Taking center stage in the art of Regina Baumhauer, a New Yorker born in Schwäbisch Gmünd, is the existential human being, in our endangered and fragile state. Regina Baumhauer’s work is determined by cycles, in which abstract visual language is mixed with figurative and narrative elements. In her recent work, a series of portraits originating from Regina Baumhauer’s engagement with the German resistance group “The White Rose” (Die Weisse Rose), the artist commemorates and honors people, who were affiliated with this group: Sophie and Hans Scholl, Christoph Probst, Willi Graf, Alexander Schmorell, Gerhard Feuerle, and Kurt Huber—young university students and their professor, who demonstrated great strength and courage in fighting for liberty and dignity in the darkest of times in Germany in 1942–43. The liberty they fought and died for and that we enjoy today cannot be taken for granted, as liberty is fragile and needs to be defended every single day. In this context, and representative of the many men and women who continue to stand up for our liberty all over the world, Regina Baumhauer’s newest work, “Open Letter Series: Feuerle im Zauberwald [Feuerle in the Magic Forest],” pays homage to the acclaimed and provocative Russian theater and film director Kirill Serebrennikov, whose work on a new production of “Hänsel and Gretel” at the opera house in Stuttgart, Germany, was cut short earlier in 2017 when he was arrested and put under house arrest in Russia in August.

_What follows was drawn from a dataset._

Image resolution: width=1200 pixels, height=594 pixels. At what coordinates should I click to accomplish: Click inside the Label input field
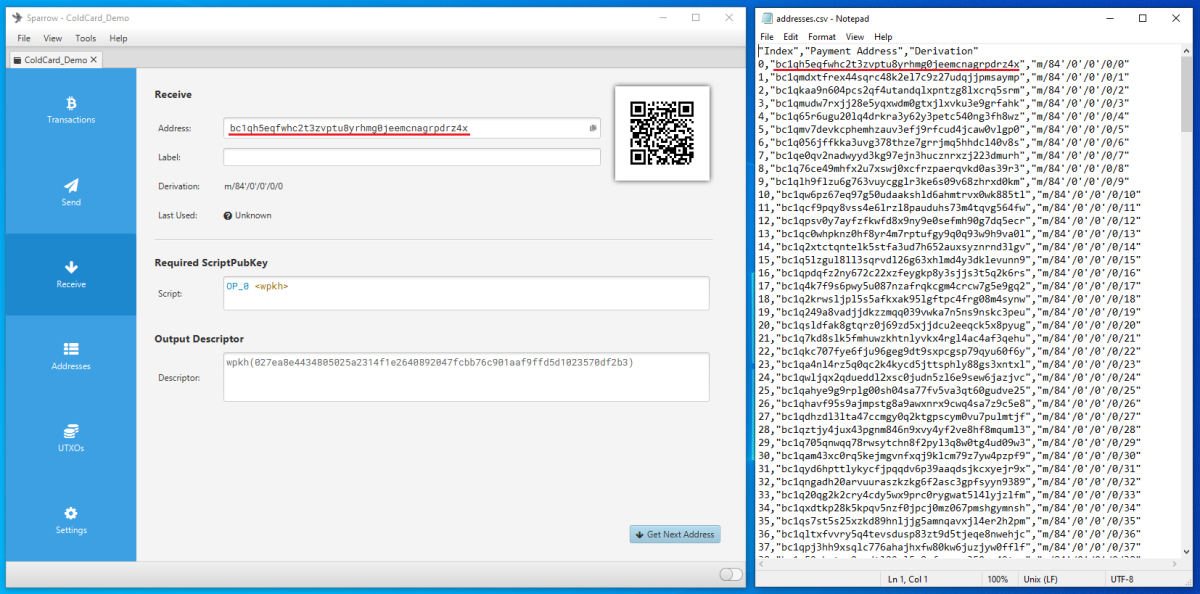point(412,157)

Regina Baumhauer was born in Schwäbisch Gmünd, Germany. Following a scholarship year at Boston University (1986–87), Regina Baumhauer graduated from The Staatliche Akademie der Bildenden Künste in Stuttgart (1988) where she was granted The Aufbaustudium for Painting (1988–90). Regina Baumhauer completed 12 permanent installations for art in architecture and building projects in Germany, has received international grants and awards, such as the Innovationsfonds Baden-Württemberg, the Dietenberger Mahringer Stiftung, Kunst für Brüssel Prize, and the Patricia Highsmith-Plangman Residency. Her works are included in many prestigious public and corporate collections. Four of her publications are dedicated to the “Open Letter Series”: Open Letters, 2006 (Edition SüdWest), Open Letter, 2012 (exhibition catalogue), Little Miss Liberty Crossing the Delaware, 2016 (Museum im Prediger, Schwäbisch Gmünd, Germany), and Die Weisse Rose—IN MEMORIAM PRESENTE, 1942/43–2017/18, 2017 (exhibition catalogue). Regina Baumhauer has made a name for herself with exhibits in museums and galleries in Germany and the United States since the mid-1980s.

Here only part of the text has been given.